### Aufgabe 1
Bei welchem US-amerikanischen Filmunternehmen hatte Jannings laut dem Textauszug in den 20er Jahren etliche Filme gedreht?
### Aufgabe 2
Nenne alle Personen, die im Textauszug mit Namen genannt werden.
### Aufgabe 3
Schreib den Textauszug über Jannings, Marlene Dietrich und Rath im Anschluss an seinen letzten Satz weiter.

### Textauszug
* * *

Jannings, der in den 20er Jahren etliche Filme bei der US-amerikanischen Paramount gedreht hatte, spielt diesen Protagonisten des Obrigkeitsstaates vor allem ausdrucksstark in seiner Mimik. Seinem Gesicht ist förmlich anzusehen, was in ihm vorgeht.
Marlene Dietrich, die durch diesen Film auch international bekannt wurde, spielt eine frivole, andererseits aber auch durch Mitgefühl geprägte Frau, die sich nach bürgerlicher Sicherheit sehnt und aus diesem Grund in die Heirat mit Rath einwilligt. Er ist der erste Mann in ihrem Leben, der sie verteidigt, sie beschützt, statt nur etwas von ihr zu wollen.
Auch die anderen Mitglieder des Tingeltangels kümmern sich um den Professor, und erst als Rath mit diesem Leben nicht mehr zurecht kommt, gehen sie auf Distanz, weil sie sein Verhalten nicht verstehen können.

* * *

### Vorliegende Datensätze
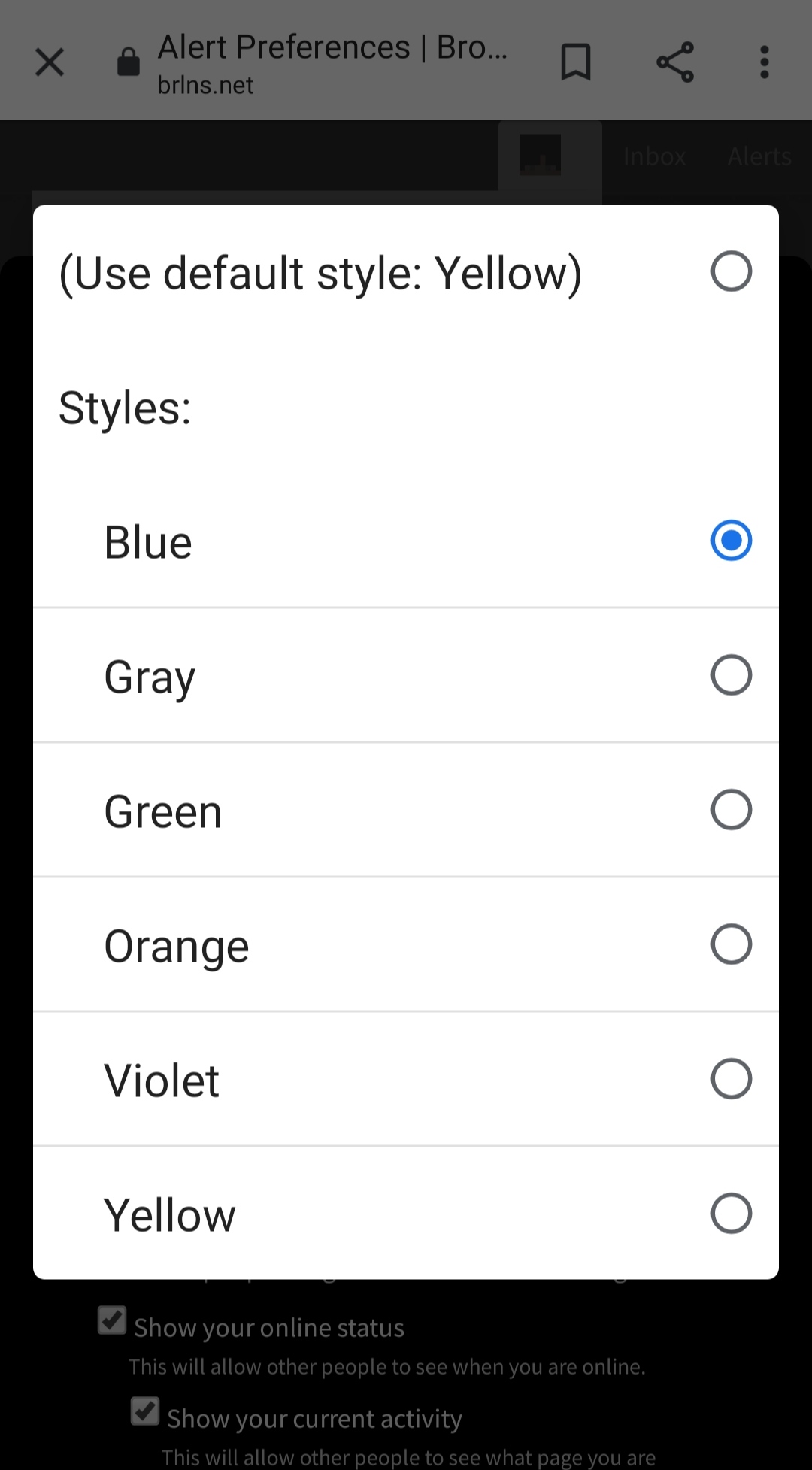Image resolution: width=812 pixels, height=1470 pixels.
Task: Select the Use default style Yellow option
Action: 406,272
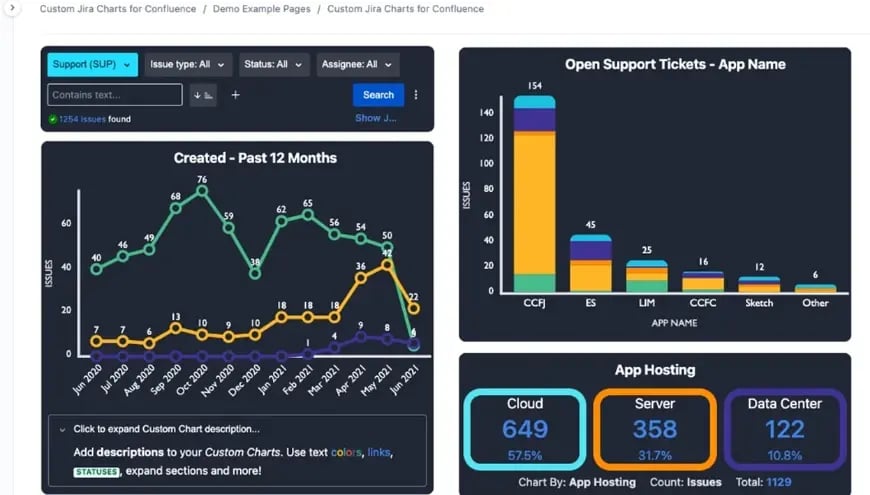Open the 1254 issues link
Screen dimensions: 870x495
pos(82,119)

* * *

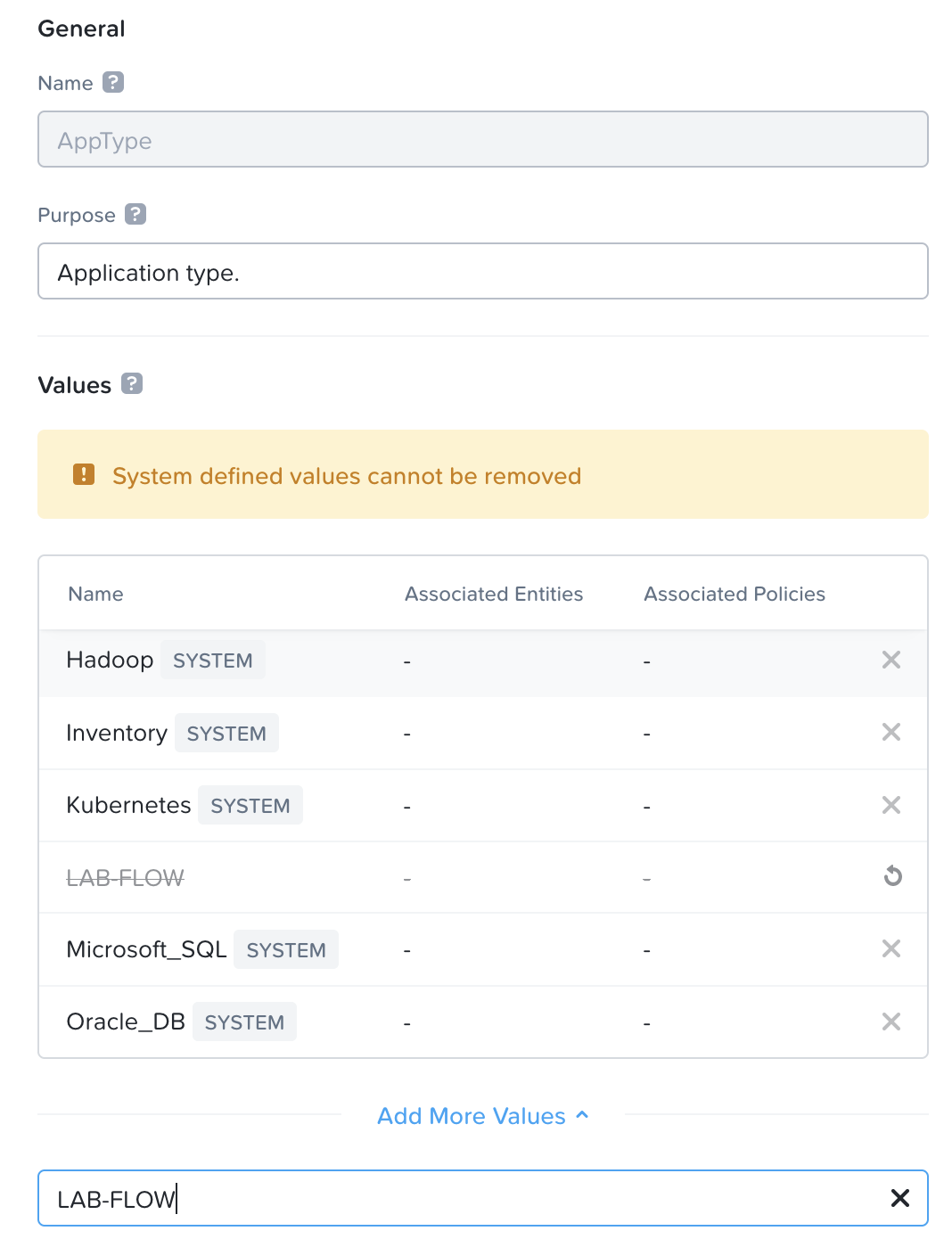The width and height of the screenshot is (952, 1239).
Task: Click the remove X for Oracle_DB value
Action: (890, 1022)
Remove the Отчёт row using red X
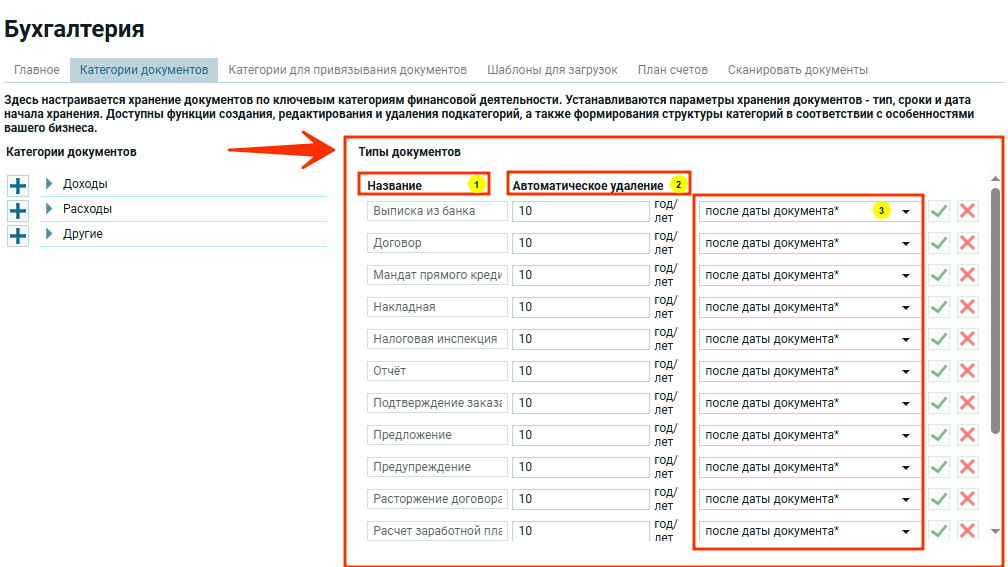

* * *

### Antwort 1
Bei der Paramount.

### Antwort 2
Jannings, Marlene Dietrich, Rath

### Antwort 3
Heinrich Mann stellt Rath in seinem Roman nicht wirklich als ausgeprägte Feindfigur und nicht allein als Personifikation des Hasses auf eine erstarrte wilhelminische Gesellschaft dar, sondern, wie er selbst einmal sagte, als „dieses lächerliche Scheusal”, das „doch einige Ähnlichkeit mit mir (hat)”. In der Romafigur erscheint Rath daher als Verkörperung des „Ganzen” einer Gesellschaft, in der selbst im Verhalten des Rebellen noch die Prägung durch die reaktionäre Sozialisation durchscheint. Im Film lässt von Sternberg Rath auf andere Art scheitern: Er wird der Lächerlichkeit preisgegeben; er scheitert auf der ganzen Linie, und letztlich ist es Mitgefühl mit dem „Menschenfeind”, was am Ende als Eindruck bleibt.
(1) Kinder, heute abend, da such ich mir was aus
(Musik: Friedrich Hollaender, Text: Robert Liebmann)
(2) Ich bin von Kopf bis Fuß auf Liebe eingestellt
(Text und Musik: Friedrich Hollaender)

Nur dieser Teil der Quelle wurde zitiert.